• _REQUIREMENT_
First find the line with "This screenshot has height=751, width=1568." in the entries below, then set down exactly every line through the line with "Task: Open the Plugins admin menu", that line included.

• _AVAILABLE DATA_
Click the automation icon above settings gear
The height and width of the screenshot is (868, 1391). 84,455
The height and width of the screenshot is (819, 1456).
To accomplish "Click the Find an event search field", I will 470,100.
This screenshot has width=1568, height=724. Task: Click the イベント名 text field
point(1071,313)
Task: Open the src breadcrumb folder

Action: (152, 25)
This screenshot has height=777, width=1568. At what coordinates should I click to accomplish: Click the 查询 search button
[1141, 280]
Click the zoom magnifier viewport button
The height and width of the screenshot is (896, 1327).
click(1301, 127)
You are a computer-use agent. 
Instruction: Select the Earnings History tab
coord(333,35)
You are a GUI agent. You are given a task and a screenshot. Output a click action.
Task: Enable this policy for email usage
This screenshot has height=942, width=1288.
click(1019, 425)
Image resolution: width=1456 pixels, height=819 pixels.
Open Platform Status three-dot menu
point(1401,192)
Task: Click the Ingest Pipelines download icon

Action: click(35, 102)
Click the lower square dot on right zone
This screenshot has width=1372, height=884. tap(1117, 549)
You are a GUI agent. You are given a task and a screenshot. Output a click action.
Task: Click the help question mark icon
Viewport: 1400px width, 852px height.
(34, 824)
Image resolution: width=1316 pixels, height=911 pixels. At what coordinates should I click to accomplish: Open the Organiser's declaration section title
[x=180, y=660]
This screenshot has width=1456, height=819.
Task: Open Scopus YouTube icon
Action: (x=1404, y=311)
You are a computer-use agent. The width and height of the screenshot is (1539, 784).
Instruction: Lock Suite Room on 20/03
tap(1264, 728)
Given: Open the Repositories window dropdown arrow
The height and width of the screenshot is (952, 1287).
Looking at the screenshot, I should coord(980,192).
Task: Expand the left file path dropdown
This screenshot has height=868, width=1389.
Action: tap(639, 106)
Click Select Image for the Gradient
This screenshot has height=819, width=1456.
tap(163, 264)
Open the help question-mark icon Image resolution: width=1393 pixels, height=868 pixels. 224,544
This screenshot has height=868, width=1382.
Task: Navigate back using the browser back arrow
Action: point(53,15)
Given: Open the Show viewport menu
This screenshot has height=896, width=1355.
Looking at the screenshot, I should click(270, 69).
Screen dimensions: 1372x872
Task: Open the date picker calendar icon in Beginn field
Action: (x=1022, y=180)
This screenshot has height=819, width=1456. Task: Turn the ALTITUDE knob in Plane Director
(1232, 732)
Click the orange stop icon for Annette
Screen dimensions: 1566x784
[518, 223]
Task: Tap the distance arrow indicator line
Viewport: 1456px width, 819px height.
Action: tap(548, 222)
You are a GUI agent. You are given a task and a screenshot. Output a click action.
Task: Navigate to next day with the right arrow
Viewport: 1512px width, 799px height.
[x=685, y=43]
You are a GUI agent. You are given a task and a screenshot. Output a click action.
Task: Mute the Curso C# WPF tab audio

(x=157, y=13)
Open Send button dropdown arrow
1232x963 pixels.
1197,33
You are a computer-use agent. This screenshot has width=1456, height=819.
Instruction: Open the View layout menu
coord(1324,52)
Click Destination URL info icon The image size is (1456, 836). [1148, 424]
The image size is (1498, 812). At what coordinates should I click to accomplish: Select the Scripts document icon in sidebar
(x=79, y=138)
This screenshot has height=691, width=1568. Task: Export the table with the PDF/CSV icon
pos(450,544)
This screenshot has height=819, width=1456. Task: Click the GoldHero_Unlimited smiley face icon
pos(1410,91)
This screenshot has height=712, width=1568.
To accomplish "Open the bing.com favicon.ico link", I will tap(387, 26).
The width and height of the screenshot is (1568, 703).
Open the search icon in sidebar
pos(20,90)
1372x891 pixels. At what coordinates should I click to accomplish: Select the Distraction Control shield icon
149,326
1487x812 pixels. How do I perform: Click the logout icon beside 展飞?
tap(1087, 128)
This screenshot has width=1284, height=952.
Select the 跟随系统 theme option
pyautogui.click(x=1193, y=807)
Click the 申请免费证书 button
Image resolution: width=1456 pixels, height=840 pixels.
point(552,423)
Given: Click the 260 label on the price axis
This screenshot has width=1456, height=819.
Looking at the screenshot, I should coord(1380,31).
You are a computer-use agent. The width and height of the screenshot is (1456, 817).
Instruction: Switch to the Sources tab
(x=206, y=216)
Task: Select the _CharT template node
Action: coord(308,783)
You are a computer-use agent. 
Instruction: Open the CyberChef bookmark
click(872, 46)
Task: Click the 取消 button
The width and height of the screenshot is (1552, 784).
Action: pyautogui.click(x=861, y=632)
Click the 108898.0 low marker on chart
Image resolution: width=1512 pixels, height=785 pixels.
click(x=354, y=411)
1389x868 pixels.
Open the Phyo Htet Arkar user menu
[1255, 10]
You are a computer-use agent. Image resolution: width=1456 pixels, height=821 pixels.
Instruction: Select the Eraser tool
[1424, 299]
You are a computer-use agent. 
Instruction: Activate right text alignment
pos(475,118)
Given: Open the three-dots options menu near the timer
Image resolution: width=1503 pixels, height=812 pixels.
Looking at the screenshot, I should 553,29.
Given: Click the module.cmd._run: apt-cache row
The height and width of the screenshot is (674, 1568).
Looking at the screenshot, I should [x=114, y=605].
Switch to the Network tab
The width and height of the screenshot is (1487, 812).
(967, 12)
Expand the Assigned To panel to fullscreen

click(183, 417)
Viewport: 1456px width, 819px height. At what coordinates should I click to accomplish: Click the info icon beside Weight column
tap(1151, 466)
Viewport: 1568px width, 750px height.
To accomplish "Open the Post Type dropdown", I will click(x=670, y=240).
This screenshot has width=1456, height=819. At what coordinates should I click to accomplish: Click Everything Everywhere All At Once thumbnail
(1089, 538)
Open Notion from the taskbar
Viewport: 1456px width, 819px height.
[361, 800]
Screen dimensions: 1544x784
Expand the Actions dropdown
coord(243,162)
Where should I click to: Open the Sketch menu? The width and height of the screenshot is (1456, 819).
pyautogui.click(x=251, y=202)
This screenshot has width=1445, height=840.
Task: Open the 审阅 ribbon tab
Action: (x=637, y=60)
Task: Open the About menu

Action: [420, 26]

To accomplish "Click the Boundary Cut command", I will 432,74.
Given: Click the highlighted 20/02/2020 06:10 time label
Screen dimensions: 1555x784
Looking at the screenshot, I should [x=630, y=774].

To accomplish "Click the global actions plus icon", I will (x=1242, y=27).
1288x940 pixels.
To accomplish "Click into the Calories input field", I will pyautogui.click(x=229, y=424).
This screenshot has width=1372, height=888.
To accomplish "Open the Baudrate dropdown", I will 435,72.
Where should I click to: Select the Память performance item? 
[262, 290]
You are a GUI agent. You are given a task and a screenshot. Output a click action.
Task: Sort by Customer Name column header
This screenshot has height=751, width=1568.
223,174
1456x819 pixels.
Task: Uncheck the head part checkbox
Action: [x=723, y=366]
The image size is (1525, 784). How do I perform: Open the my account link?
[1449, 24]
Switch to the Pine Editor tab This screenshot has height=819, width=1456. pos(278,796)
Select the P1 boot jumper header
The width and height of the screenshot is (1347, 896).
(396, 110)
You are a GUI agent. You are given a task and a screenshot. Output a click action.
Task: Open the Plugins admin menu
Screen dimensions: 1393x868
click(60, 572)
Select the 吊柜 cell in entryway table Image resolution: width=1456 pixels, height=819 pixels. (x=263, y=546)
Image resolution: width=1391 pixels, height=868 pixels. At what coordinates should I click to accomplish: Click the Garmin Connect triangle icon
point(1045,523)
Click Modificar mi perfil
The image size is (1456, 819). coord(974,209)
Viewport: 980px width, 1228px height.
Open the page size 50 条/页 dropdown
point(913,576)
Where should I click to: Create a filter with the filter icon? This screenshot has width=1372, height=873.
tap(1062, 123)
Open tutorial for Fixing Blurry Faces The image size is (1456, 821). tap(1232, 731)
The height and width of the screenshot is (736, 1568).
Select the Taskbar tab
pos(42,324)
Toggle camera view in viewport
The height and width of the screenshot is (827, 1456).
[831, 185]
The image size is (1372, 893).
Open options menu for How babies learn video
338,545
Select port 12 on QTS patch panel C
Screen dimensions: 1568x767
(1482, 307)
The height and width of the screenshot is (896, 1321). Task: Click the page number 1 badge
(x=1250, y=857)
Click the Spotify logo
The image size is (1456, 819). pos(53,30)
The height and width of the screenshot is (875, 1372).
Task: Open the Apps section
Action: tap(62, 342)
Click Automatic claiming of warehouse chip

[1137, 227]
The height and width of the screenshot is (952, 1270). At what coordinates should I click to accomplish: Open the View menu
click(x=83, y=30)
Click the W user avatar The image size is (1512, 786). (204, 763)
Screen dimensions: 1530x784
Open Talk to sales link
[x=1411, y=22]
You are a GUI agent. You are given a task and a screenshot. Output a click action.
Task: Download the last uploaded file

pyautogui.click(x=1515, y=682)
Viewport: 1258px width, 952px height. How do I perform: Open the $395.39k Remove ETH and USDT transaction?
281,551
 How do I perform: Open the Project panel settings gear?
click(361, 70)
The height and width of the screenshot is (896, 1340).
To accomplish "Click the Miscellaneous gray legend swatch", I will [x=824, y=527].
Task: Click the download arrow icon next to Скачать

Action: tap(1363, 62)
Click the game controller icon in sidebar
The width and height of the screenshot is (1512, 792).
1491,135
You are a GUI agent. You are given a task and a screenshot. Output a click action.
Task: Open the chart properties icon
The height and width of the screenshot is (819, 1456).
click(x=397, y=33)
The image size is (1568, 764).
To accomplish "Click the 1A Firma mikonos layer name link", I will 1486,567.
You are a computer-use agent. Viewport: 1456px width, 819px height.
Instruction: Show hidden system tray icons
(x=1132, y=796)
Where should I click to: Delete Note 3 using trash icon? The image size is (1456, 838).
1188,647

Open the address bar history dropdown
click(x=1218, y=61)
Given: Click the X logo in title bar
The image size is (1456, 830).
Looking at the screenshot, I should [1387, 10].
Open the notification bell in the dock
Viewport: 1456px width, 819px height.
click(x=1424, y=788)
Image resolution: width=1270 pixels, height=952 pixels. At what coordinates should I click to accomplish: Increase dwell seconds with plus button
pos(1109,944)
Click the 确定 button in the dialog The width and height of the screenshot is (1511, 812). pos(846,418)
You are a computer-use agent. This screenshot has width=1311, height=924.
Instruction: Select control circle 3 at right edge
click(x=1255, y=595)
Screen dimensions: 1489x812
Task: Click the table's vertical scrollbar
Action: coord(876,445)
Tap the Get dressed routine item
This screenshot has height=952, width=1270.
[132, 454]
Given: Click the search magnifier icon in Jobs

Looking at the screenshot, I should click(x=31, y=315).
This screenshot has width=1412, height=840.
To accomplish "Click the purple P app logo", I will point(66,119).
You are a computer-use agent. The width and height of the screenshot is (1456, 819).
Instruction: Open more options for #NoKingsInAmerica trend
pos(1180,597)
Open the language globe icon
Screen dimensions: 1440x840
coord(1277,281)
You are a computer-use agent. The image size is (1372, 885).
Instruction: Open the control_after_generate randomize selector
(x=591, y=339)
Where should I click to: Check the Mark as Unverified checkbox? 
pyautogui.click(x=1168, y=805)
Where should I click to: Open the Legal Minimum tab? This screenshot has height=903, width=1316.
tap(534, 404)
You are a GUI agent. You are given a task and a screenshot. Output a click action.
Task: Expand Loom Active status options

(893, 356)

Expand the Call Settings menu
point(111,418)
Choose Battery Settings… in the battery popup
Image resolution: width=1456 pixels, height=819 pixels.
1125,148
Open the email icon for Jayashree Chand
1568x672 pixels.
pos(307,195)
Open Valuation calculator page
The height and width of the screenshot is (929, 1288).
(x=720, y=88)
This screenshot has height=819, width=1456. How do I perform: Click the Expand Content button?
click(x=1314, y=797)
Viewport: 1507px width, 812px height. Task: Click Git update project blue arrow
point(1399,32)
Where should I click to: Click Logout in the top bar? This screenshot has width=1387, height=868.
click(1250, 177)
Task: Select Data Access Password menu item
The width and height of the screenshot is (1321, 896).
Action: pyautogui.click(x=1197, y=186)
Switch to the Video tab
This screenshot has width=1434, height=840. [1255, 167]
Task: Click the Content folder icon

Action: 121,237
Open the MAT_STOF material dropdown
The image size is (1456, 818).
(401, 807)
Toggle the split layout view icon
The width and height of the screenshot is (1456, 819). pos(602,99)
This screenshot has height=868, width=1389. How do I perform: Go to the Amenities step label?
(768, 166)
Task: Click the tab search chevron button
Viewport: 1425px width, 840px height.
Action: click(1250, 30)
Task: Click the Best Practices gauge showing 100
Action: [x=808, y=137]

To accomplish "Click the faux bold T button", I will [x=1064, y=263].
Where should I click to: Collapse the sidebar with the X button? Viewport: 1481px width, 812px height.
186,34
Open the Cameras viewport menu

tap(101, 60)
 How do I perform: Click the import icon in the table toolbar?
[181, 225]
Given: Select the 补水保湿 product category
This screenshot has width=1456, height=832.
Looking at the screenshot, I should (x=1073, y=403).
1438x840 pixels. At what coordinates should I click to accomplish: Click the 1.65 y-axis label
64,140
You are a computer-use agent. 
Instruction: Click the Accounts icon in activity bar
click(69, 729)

• _ANSWER TO THE PROBLEM_
This screenshot has height=751, width=1568.
223,174
1456x819 pixels.
Task: Uncheck the head part checkbox
Action: [x=723, y=366]
The image size is (1525, 784). How do I perform: Open the my account link?
[1449, 24]
Switch to the Pine Editor tab This screenshot has height=819, width=1456. pos(278,796)
Select the P1 boot jumper header
The width and height of the screenshot is (1347, 896).
(396, 110)
You are a GUI agent. You are given a task and a screenshot. Output a click action.
Task: Open the Plugins admin menu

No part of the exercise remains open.